Nós acabamos de falar sobre receitas, que a nossa geração não tem receita pra nada. Mas, para você, o que é preciso para um relacionamento dar certo? 
Eu mudei muito de ideia durante o tempo, mas acho que tem duas coisas fundamentais para um relacionamento dar certo. A primeira é timing: porque não adianta você gostar muito de alguém e esse alguém gostar muito de você, se vocês estão em tempos diferentes. Por exemplo, posso amar alguém, mas se eu não estiver querendo um relacionamento, e sim um ano sabático pra viajar pelo mundo e me descobrir, o meu relacionamento está fadado à fracassar. A segunda coisa é indisponibilidade. Sinto muita falta das pessoas dizerem o que sentem, porque hoje em dia todo mundo tem medo de dizer que gosta. Criou-se isso de que sentir é ser fraco. É horrível! Dizem que quem fala primeiro o “eu te amo” perde todo o poder em uma relação. O que é isso? Ás pessoas não estão disponíveis, elas se fecham, mas gente, relacionamento demanda esforço, não é só gostar! Namorar é dar o seu tempo para alguém e encarar todo um ciclo novo de vida: conhecer a família e os amigos dessa pessoa, mandar mensagem, arranjar um tempo para vê-la mesmo quando você não tem, é ceder.

Nós falamos muito sobre norte… então, o que acontece depois do fim? 
 O último texto do livro chama Depois do Fim, e fala justamente disso. A história começa quando o casal percebe que o relacionamento não está mais dando certo e que as coisas não são mais como eram.

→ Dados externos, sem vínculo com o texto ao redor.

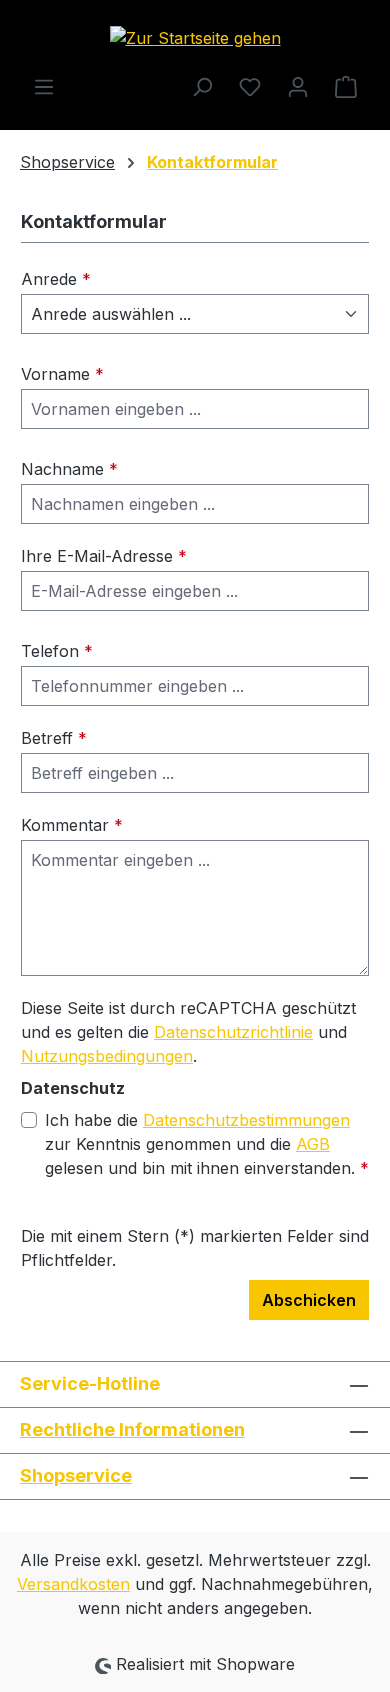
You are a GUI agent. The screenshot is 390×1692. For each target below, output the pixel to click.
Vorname (62, 374)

São doze textos até o término, e isso é um ponto importante, porque acredito que um relacionamento não acaba do nada, ele vai se desgastando até enfim terminar. Esse último texto é, na verdade, uma carta que escrevi para o leitor em tom de desabafo. Uma conversa bem franca, que não vou entregar, claro, mas que fala sobre essa ideia de ter que superar alguém. Quem enfiou isso na nossa cabeça? Quem disse que precisamos esquecer alguém? A gente não esquece alguém. A gente não esquece a nossa história. Então, depois do fim, nós devemos tirar esse peso e aceitar que nós não vamos conseguir esquecer aquela pessoa. Desculpa, mas não dá pra apagar uma pessoa da nossa memória. A ideia de superar vem de outra forma: quando você entende que aquela pessoa fez parte da sua vida e vai continuar fazendo, é que você supera.